As a fifth year guard, Ducas finished his collegiate career playing in a program-record 150 games and finished second all-time in program history with 278 threes.

==Professional career==
===Oklahoma City Thunder (2024–2025)===
After going undrafted in the 2024 NBA draft, Ducas joined the Oklahoma City Thunder for the 2024 NBA Summer League, but did not play. On 16 July 2024, he signed a two-way contract with the Thunder. He scored his first NBA points in January 2025 after a back injury sidelined him for nearly two months.
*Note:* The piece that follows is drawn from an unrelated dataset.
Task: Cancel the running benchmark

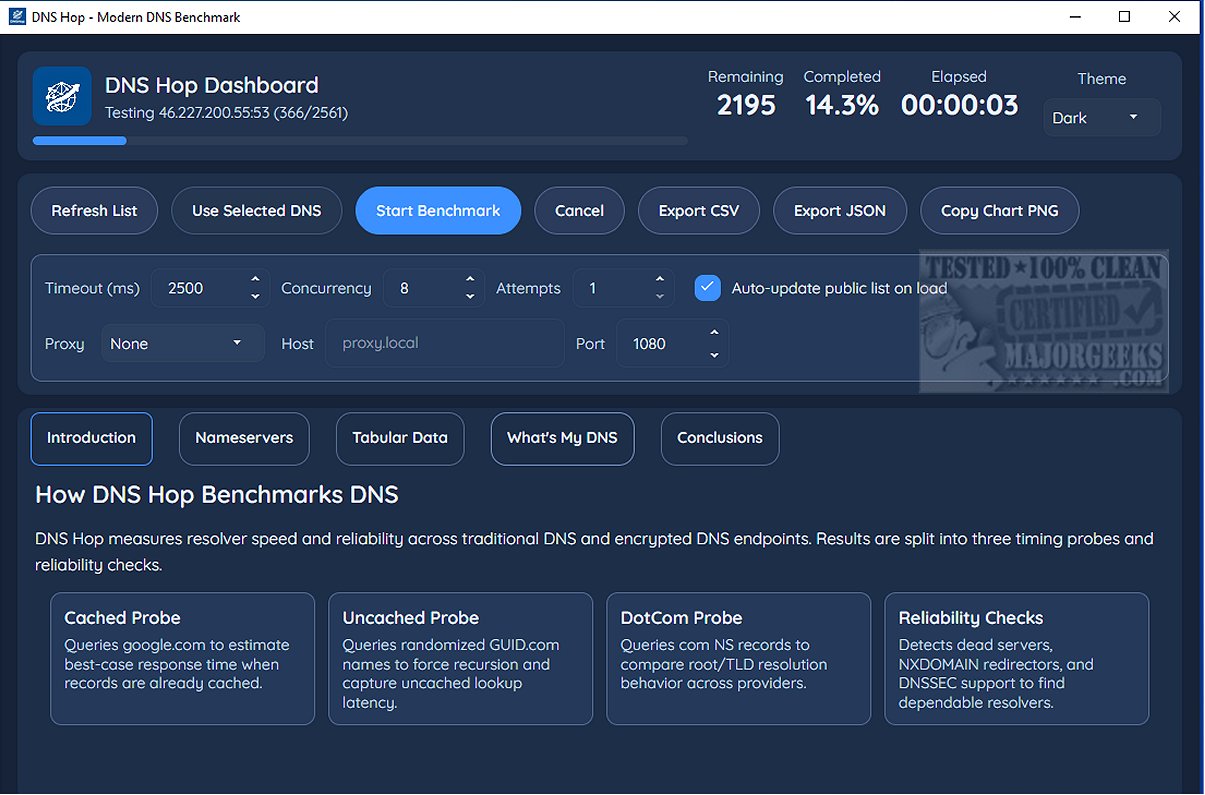Action: pyautogui.click(x=579, y=211)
He featured in 21 NBA games during the regular season, averaging 1.7 points and 1.2 rebounds per game. He also played in six games for the Oklahoma City Blue of the NBA G League during the 2024–25 season. Although Ducas did not play for the Thunder during their playoff run, he was part of the squad that won the NBA championship in the 2025 NBA Finals, making him the ninth Australian-born player to earn an NBA title.
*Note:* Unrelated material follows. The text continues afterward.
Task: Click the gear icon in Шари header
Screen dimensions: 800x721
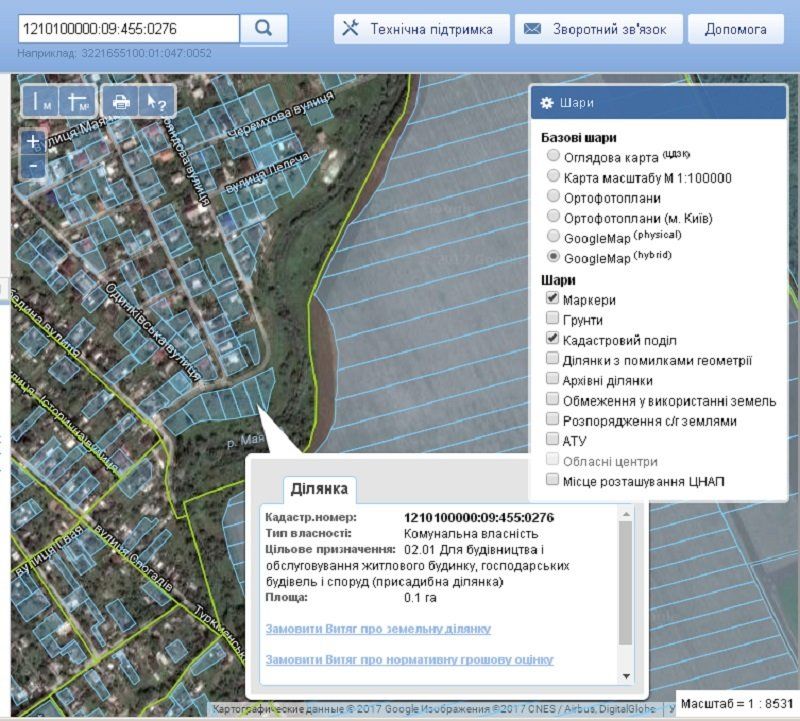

Ducas re-joined the Thunder for the 2025 NBA Summer League, playing one game in Salt Lake City.

===Brisbane Bullets (2025–2026)===
On 28 July 2025, Ducas signed with the Brisbane Bullets of the National Basketball League (NBL) for the 2025–26 season. He averaged 8.5 points, 2.8 rebounds and 1.5 assists per game across 30 appearances.

===Balkan Botevgrad (2026–present)===
On 17 August 2026, Ducas signed with Balkan Botevgrad of the Bulgarian National Basketball League (NBL).

==National team career==
Ducas played for Australia at the 2019 FIBA Under-19 Basketball World Cup.

Ducas debuted for the Australian Boomers at the 2022 FIBA Asia Cup. He later played for the Boomers during the FIBA Basketball World Cup 2023 Asian Qualifiers.

In October 2025, Ducas was named in the Boomers squad for the first window of the FIBA Basketball World Cup 2027 Asian Qualifiers.

==Career statistics==

===NBA===

| Year | Team | GP | GS | MPG | FG% | 3P% | FT% | RPG | APG | SPG | BPG | PPG |
|---|---|---|---|---|---|---|---|---|---|---|---|---|
| 2024–25† | Oklahoma City | 21 | 0 | 6.0 | .400 | .476 | 1.000 | 1.2 | .2 | .2 | .0 | 1.7 |
| Career |  | 21 | 0 | 6.0 | .400 | .476 | 1.000 | 1.2 | .2 | .2 | .0 | 1.7 |

===College===

| Year | Team | GP | GS | MPG | FG% | 3P% | FT% | RPG | APG | SPG | BPG | PPG |
|---|---|---|---|---|---|---|---|---|---|---|---|---|
| 2019–20 | Saint Mary's | 33 | 11 | 15.1 | .478 | .414 | .750 | 2.2 | 0.4 | 0.3 | 0.0 | 3.6 |
| 2020–21 | Saint Mary's | 14 | 9 | 22.0 | .413 | .328 | .842 | 4.4 | 0.5 | 0.5 | 0.1 | 7.9 |
| 2021–22 | Saint Mary's | 34 | 34 | 29.8 | .409 | .387 | .820 | 3.7 | 0.9 | 0.9 | 0.2 | 10.3 |
| 2022–23 | Saint Mary's | 35 | 35 | 31.3 | .433 | .414 | .868 | 4.3 | 1.0 | 0.9 | 0.4 | 12.5 |
| 2023–24 | Saint Mary's | 34 | 34 | 28.1 | .453 | .438 | .774 | 5.6 | 1.9 | 0.7 | 0.2 | 9.9 |
| Career |  | 150 | 123 | 25.8 | .433 | .406 | .828 | 4.0 | 1.0 | 0.7 | .2 | 9.0 |

==Personal life==
As of 2024, Ducas' father, Aaron, is an assistant coach for the Geraldton Buccaneers in the NBL1 West.